----- Extracted text
The crux of the appeals court ruling was that Delaware’s 1976 failed sports lottery did not constitute enough of a precedent to allow the grandfather clause of the 1992 law to apply. So, at least for now, legal sports betting in the United States will not grow outside Nevada sports books and various forms of horse and dog racing.

The implications of widespread sports gambling for the African American community are worth discussing. Though the Super Bowl is the most wagered sports event with $10 billion estimated to change hands, the NCAA Men’s Basketball Tournament is thought to be second, with an estimated $6 to $7 billion wagered legally and illegally.

While Super Bowl players are in many cases millionaires earning hundreds of thousands of dollars for their playoff runs, NCAA Men’s Basketball players are unsalaried, often without family money, and in some eyes ripe for the taking by gamblers. About three out of four are African American. Are college basketball players in particular apt to be influenced by gamblers, and are college athletes in general at greater risk due to the fact that the payoff for playing college sports is vastly different than the payoff a pro athlete receives from his sport?

Mitch, 52, a regular visitor to Las Vegas sports books during March Madness who played guard for U.C. Irvine’s basketball team in the 1970s, doesn’t think so. “I personally believe it is very difficult for an individual in a team sport to execute a point shaving scam. While it is possible, I do not think the risk warrants future regulation of legal sports betting.”
----------
**Exercises to complete:**
A. Translate this sentence from the sports betting article into Spanish: "So, at least for now, legal sports betting in the United States will not grow outside Nevada sports books and various forms of horse and dog racing."
B. Output the part of the sports betting article between "While Super Bowl" and "from his sport?", inclusive.
----- Data for review
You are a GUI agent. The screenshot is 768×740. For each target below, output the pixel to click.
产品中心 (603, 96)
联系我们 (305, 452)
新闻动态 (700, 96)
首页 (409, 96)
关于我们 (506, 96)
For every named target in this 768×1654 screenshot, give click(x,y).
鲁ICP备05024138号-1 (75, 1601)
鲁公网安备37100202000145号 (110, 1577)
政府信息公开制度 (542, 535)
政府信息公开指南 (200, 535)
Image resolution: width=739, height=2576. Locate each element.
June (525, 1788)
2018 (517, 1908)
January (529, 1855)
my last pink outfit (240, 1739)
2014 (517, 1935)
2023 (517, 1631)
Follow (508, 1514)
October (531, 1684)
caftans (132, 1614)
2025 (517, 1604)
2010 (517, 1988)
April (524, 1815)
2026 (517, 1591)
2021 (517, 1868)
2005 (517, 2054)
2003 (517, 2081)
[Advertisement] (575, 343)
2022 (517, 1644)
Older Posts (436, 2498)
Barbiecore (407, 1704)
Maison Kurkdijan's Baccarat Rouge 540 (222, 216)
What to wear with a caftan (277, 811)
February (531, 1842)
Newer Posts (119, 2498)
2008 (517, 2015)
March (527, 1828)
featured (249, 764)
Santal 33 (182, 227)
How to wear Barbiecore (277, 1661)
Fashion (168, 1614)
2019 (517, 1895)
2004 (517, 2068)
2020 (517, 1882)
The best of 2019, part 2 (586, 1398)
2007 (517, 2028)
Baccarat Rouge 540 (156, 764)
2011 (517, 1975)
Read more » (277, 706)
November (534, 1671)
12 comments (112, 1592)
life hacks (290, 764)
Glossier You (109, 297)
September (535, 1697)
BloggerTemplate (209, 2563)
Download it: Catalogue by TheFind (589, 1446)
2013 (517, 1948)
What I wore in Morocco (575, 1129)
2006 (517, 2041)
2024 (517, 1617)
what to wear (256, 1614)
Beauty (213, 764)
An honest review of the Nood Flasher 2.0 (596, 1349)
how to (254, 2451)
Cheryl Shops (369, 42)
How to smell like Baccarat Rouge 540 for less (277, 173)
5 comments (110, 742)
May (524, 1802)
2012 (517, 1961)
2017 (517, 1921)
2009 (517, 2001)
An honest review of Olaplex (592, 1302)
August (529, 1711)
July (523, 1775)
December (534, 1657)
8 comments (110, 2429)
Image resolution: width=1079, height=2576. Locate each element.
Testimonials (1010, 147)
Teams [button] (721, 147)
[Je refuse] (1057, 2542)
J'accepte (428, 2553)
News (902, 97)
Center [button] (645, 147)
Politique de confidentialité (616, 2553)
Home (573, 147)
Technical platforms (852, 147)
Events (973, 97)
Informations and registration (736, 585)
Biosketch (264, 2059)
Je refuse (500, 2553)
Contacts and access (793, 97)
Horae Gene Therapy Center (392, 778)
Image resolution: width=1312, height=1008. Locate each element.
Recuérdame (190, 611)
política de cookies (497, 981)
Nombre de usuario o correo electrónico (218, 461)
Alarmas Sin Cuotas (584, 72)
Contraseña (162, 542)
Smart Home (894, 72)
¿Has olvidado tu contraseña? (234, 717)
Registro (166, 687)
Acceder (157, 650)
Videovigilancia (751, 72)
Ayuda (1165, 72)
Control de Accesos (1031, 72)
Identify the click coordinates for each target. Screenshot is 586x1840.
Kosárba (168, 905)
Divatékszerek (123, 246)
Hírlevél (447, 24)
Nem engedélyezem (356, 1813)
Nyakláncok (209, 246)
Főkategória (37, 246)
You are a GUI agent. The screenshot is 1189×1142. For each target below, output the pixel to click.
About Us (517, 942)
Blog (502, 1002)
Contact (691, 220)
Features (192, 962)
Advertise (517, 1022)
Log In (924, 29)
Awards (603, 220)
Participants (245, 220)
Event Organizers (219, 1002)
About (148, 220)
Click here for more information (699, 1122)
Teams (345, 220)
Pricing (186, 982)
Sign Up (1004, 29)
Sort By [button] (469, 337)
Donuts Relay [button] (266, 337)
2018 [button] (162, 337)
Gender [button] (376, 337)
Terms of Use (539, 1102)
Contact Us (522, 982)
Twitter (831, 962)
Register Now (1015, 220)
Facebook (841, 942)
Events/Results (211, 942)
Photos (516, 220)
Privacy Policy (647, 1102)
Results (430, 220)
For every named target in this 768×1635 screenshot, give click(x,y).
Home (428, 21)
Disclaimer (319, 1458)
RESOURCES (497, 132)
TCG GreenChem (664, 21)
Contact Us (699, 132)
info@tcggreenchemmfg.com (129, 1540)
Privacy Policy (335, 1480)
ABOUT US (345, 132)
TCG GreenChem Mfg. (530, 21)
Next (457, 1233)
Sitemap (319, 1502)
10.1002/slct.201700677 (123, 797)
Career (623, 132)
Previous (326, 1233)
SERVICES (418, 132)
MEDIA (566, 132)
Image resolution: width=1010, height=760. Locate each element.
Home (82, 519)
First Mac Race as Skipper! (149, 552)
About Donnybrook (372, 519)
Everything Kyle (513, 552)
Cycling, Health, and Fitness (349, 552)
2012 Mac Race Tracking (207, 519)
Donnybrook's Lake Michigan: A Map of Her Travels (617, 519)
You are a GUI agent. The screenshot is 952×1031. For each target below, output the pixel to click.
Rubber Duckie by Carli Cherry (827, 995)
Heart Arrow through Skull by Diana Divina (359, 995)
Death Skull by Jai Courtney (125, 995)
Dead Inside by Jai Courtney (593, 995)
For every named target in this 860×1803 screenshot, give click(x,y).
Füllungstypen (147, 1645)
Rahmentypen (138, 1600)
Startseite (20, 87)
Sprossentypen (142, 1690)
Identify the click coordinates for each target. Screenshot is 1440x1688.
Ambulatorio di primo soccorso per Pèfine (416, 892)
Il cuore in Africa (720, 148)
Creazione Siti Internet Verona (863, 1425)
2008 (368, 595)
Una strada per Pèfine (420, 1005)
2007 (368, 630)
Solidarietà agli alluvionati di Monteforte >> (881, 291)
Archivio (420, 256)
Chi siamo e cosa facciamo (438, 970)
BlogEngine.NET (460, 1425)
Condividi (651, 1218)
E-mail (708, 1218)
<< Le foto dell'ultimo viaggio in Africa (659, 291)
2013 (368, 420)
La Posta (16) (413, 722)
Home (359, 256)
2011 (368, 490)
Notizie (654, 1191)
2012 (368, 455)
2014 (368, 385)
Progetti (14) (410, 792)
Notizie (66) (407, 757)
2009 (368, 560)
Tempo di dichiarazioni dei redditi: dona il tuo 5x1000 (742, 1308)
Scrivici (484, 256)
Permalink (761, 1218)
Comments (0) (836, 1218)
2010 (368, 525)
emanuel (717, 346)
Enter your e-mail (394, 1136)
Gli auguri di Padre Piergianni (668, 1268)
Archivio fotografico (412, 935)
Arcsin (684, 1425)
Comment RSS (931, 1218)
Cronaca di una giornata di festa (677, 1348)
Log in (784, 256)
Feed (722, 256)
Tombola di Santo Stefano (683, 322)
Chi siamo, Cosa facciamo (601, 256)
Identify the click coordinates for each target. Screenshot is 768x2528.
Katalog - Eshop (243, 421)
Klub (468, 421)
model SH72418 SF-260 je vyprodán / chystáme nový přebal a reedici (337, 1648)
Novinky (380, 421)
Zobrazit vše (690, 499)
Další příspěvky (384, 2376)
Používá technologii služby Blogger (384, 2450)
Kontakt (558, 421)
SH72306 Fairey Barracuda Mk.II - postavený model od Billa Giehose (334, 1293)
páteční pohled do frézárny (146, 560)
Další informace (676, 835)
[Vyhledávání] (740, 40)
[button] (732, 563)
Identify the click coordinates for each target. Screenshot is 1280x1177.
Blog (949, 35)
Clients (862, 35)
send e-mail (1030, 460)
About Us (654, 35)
----------
**Responses by item number:**
A. Así que, al menos por ahora, las apuestas deportivas legales en los Estados Unidos no crecerán más allá de las casas de apuestas deportivas de Nevada y de diversas formas de carreras de caballos y de perros.

B.
While Super Bowl players are in many cases millionaires earning hundreds of thousands of dollars for their playoff runs, NCAA Men’s Basketball players are unsalaried, often without family money, and in some eyes ripe for the taking by gamblers. About three out of four are African American. Are college basketball players in particular apt to be influenced by gamblers, and are college athletes in general at greater risk due to the fact that the payoff for playing college sports is vastly different than the payoff a pro athlete receives from his sport?